出典文書:
説明

コンテナ用冷凍装置

【課題】筐体に配置される構成機器のメンテナンス性及び組み立て性を向上させることを目的とする。
【解決手段】筐体10内に、冷媒回路53によって接続されたコンプレッサ51とコンデンサ52とエバポレータ81とを設け、エンジン41に連設された発電機45によって該コンプレッサ51が駆動されるコンテナ用冷凍装置1において、該筐体10に摺動レール100を施設し、該摺動レール100に沿って該エンジン41を外側にスライド可能に配設した。

【発明の詳細な説明】
【技術分野】
【0001】
本発明は、コンテナ用冷凍装置の技術に関し、より詳細には、筐体内の構成機器のメンテナンスや組み立てを考慮した構成機器の配置構成の改良技術に関する。
【背景技術】
【0002】
陸上及び海上運搬用のコンテナに連設してコンテナ室内を冷却するコンテナ用冷凍装置が公知となっている。従来は、このコンテナ用冷凍装置を構成するエンジン、発電機並びにコンプレッサ、コンデンサ及びバポレータ等からなる冷凍機等の構成機器は、筐体内に区画されて形成された室ごとに、筐体を構成するフレームに着脱可能にボルト等によって固設されていた(例えば、特許文献1参照)。
【特許文献1】特開2004−3705号公報
【発明の開示】
【発明が解決しようとする課題】
【0003】
ところで、コンテナ用冷凍装置の構成機器をメンテナンスする際には、対象となる構成機器を筐体外に取り出したり、周りの他の機器を取り外したりする必要がある。
しかし、従来のコンテナ用冷凍装置は、各構成機器が筐体にボルト等によって固設されていたため、構成機器を筐体の前後方向に引き出し、再び筐体に載置したりする作業が困難であり、周りの機器をその度に着脱させる作業も煩わしかった。特に、エンジンやコンプレッサ等の構成部材は、ある程度の重量を有するため、かかるメンテナンスのための着脱作業が困難であった。
また、各構成機器が、筐体にそれぞれ単独に取り付けられていたため、例えば、エンジンやコンプレッサ等に接続される周辺部材をあわせてメンテナンスするためには、それぞれを別個に着脱する必要があり煩わしかった。

データ行:
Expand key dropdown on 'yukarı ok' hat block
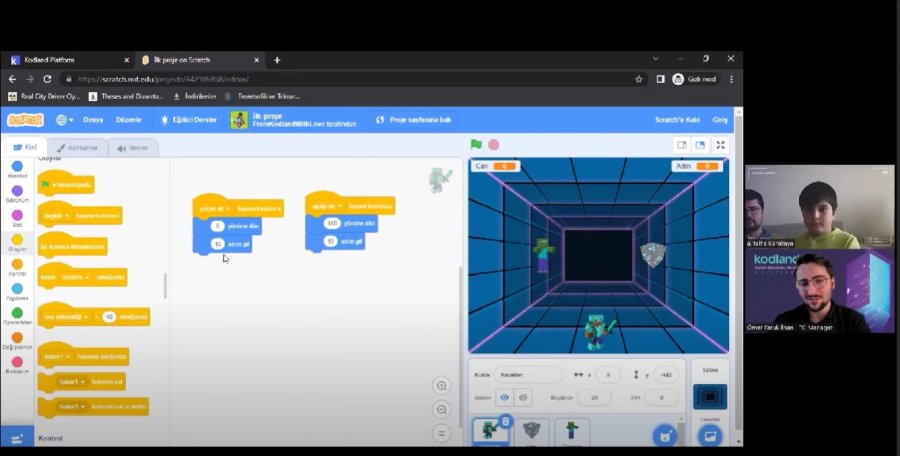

==

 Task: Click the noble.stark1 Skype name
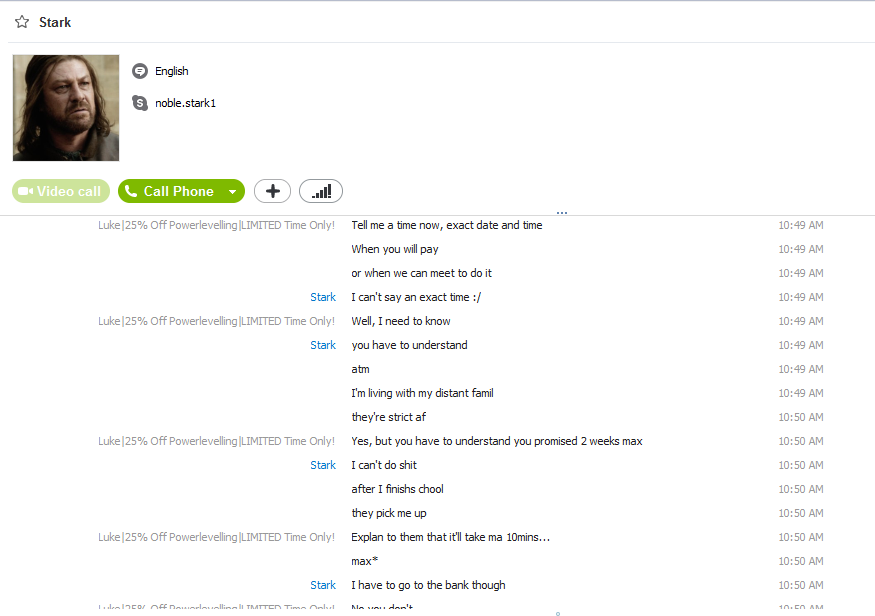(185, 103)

* * *

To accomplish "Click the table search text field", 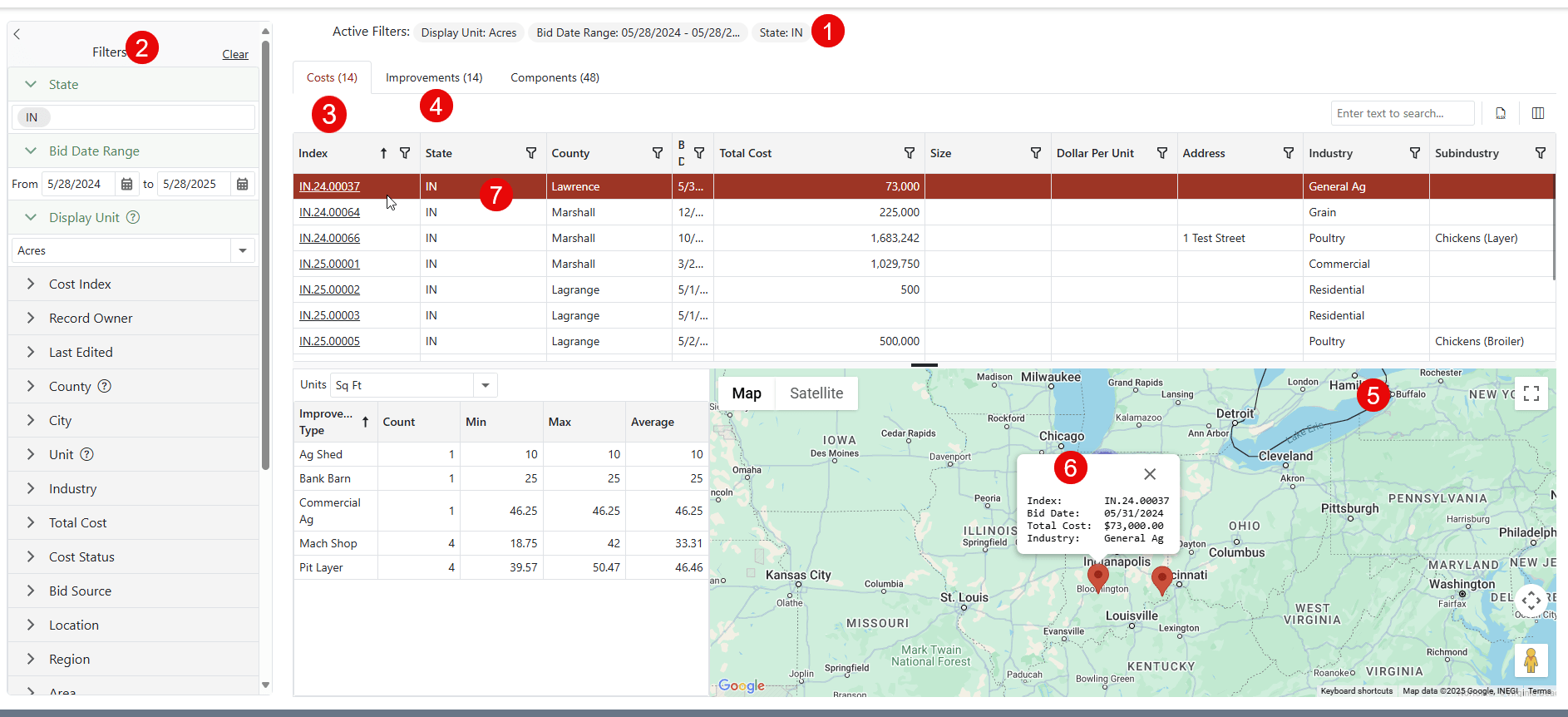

演習課題:
コンテナ用冷凍装置の文書から、「しかし、従来のコンテナ用冷凍」から「めの着脱作業が困難であった。」までの部分を一字一句変えずに抜き出してください。

課題の解答:
しかし、従来のコンテナ用冷凍装置は、各構成機器が筐体にボルト等によって固設されていたため、構成機器を筐体の前後方向に引き出し、再び筐体に載置したりする作業が困難であり、周りの機器をその度に着脱させる作業も煩わしかった。特に、エンジンやコンプレッサ等の構成部材は、ある程度の重量を有するため、かかるメンテナンスのための着脱作業が困難であった。